Duplicate the portion of the material that opens with the line containing "Task: Click the delivery date Tu, 23.05.2023" and closes with the line containing "Action: coord(190,126)", including both of those lines. Omit the pictures from your copy.

-- Begin SUPPLIED MATERIAL --

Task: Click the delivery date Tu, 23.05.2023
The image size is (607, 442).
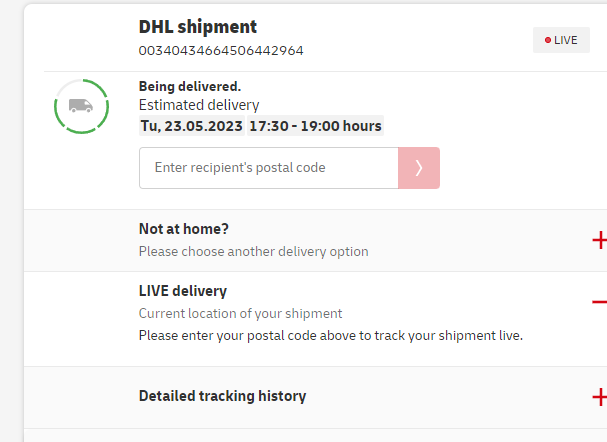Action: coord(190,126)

-- End SUPPLIED MATERIAL --
-- Begin SUPPLIED MATERIAL --

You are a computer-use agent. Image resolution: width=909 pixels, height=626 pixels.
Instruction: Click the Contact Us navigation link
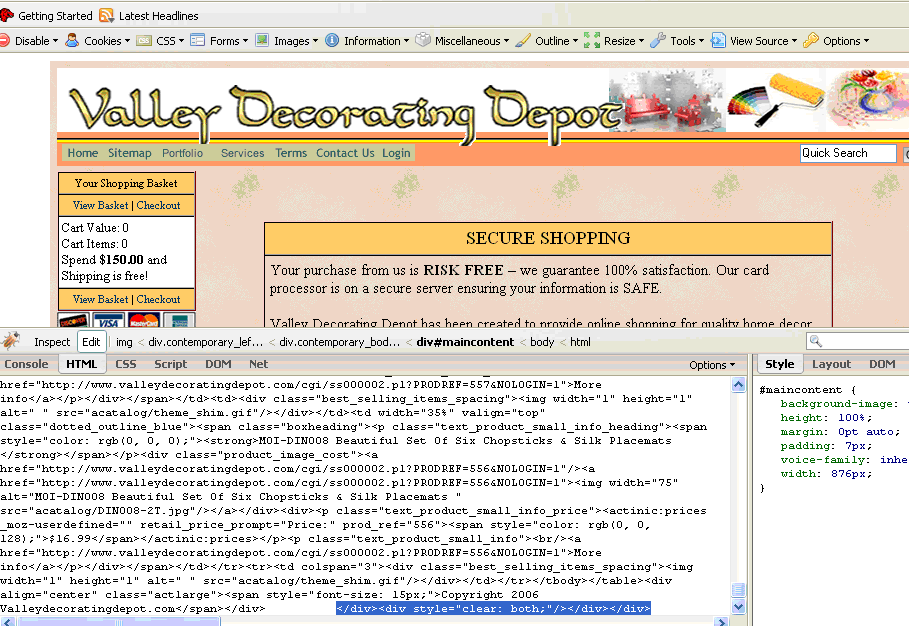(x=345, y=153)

-- End SUPPLIED MATERIAL --
-- Begin SUPPLIED MATERIAL --

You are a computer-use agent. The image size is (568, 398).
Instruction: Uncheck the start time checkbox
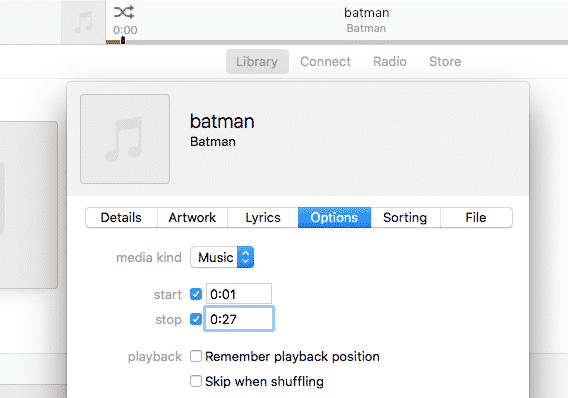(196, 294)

-- End SUPPLIED MATERIAL --

### CORRECT OUTPUT
Task: Click the delivery date Tu, 23.05.2023
The image size is (607, 442).
Action: coord(190,126)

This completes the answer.